SJ`s Cold War Relics

by 6 - ABC, Action News | Dec 24, 2001
SJ`s Cold War Relics It looks innocent enough: a decaying doorway. But it leads to an almost forgotten past when homeland defense meant supersonic Nike missiles and atomic warheads.

Donald Bender a cold war weapons expert shows this man-made cavern. It is part of Nike base PH-23-25 near Lumberton, New Jersey, one of a web of twelve such installations that once surrounded and guarded this area.

Donald Bender/cold war expert: "The missiles were held underground for safety reasons."

Heavy blast doors and escape hatches offered missile crews some protection from something going terribly wrong.

Donald Bender/cold war expert: "There was one notable incident... ten people killed."

The missiles are long gone, but for almost 20 years beginning in the 1950s the press of a button would boost a five ton Nike Hercules and warhead to above ground where it could be fired.
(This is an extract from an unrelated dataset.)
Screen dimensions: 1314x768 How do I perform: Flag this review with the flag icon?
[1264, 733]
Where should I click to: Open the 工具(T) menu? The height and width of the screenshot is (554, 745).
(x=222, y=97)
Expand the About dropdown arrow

Down the road, the abandoned radar towers still stand.

Operators once swept the sky 24-7 looking for terror, not from hijacked airliners or anthrax.

The fear then, and it was a very real fear, was that terror would come from the skies with waves of Soviet bombers carrying nuclear weapons.
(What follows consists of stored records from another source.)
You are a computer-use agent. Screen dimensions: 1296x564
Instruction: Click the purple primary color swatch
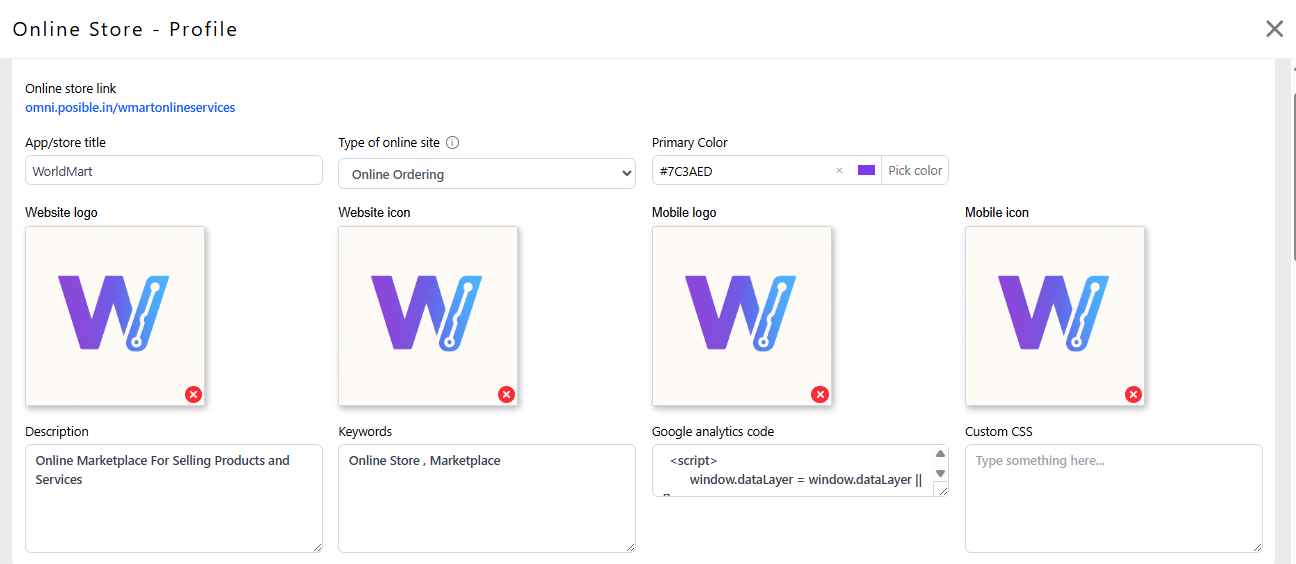[866, 171]
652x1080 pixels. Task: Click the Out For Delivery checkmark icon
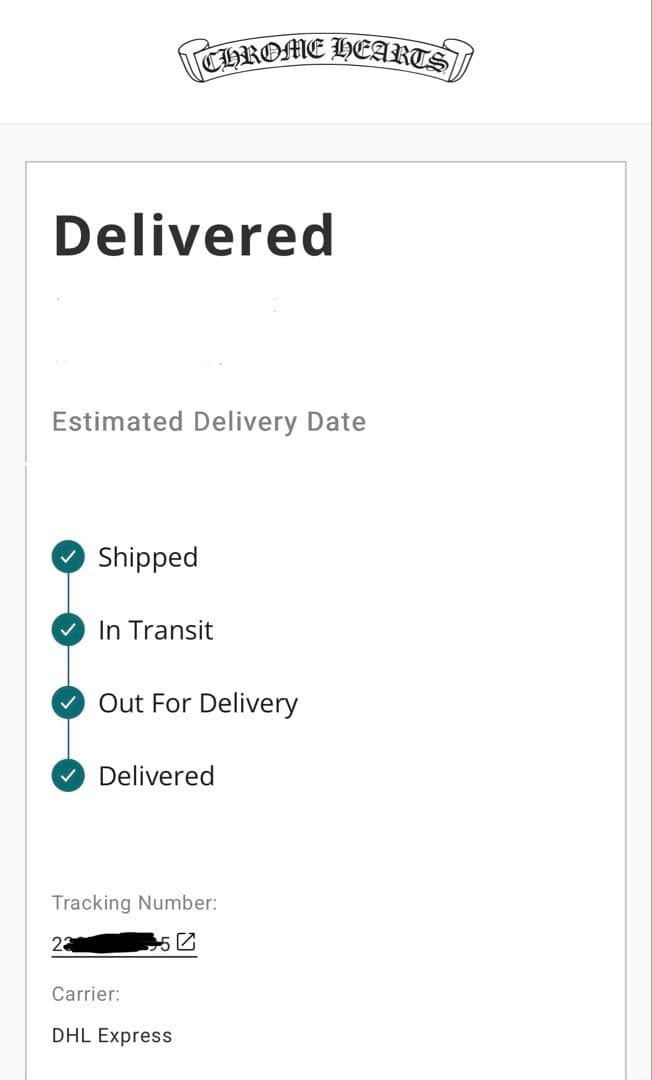coord(68,703)
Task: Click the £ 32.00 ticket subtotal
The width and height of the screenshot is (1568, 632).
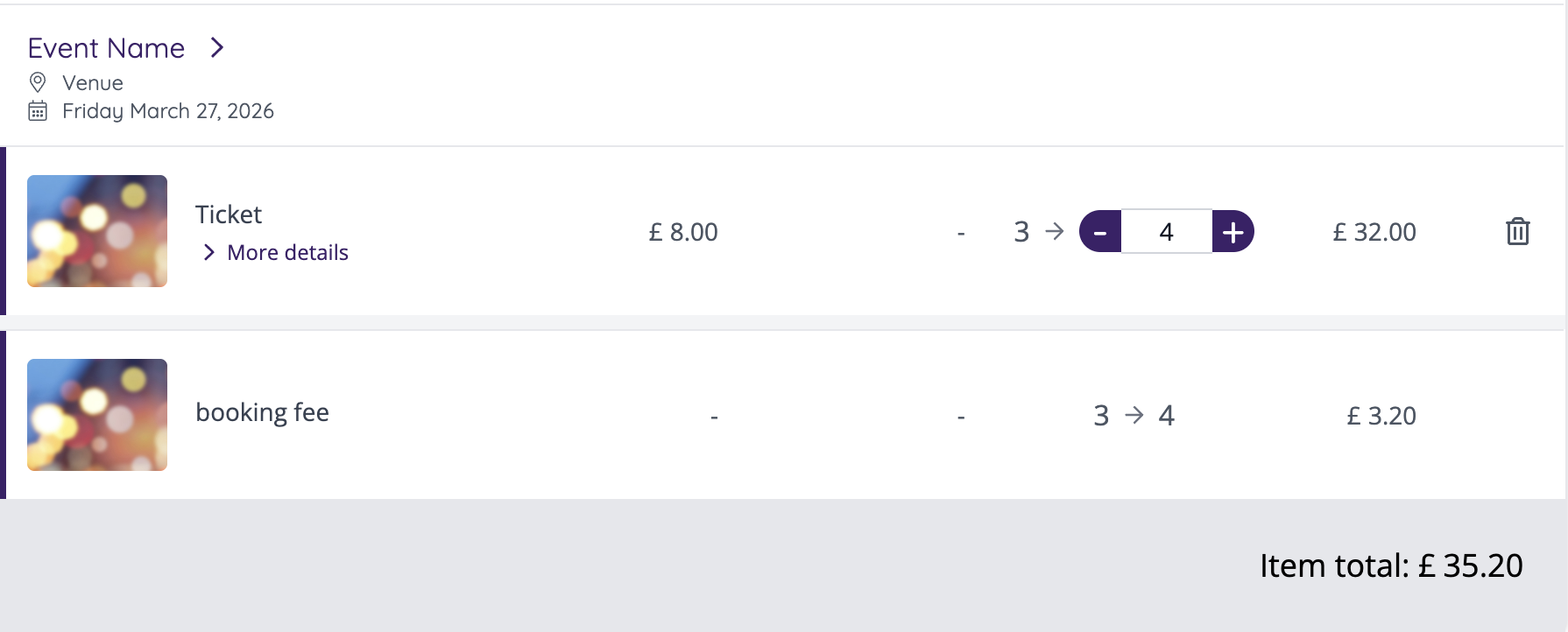Action: point(1374,232)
Nike was the last ditch defense. If bombers got to east coast airspace the Nike Hercules was designed to go nuclear in the sky above our own back yard with a punch as powerful as the bombs dropped on Japan.

"They contain a small new atomic device that can protect us safely," is what publicity films said at the time.

For those protecting the homeland, defensive atomic warheads were the lesser of two evils.

The Soviet bombers of course never came.

Nike missile were never fired in anger, by the early 1970s they were obsolete.

In Lumberton grass grows and impounded cars sit at the launch site. The township uses the magazine for storage.

As for the radar site, there is talk of not plowshares but playing fields.

Bender wants to see some of the Nike facilities, like the one behind the barbed wire in Pedricktown, restored so we don't forget when the homeland faced a very different kind of threat.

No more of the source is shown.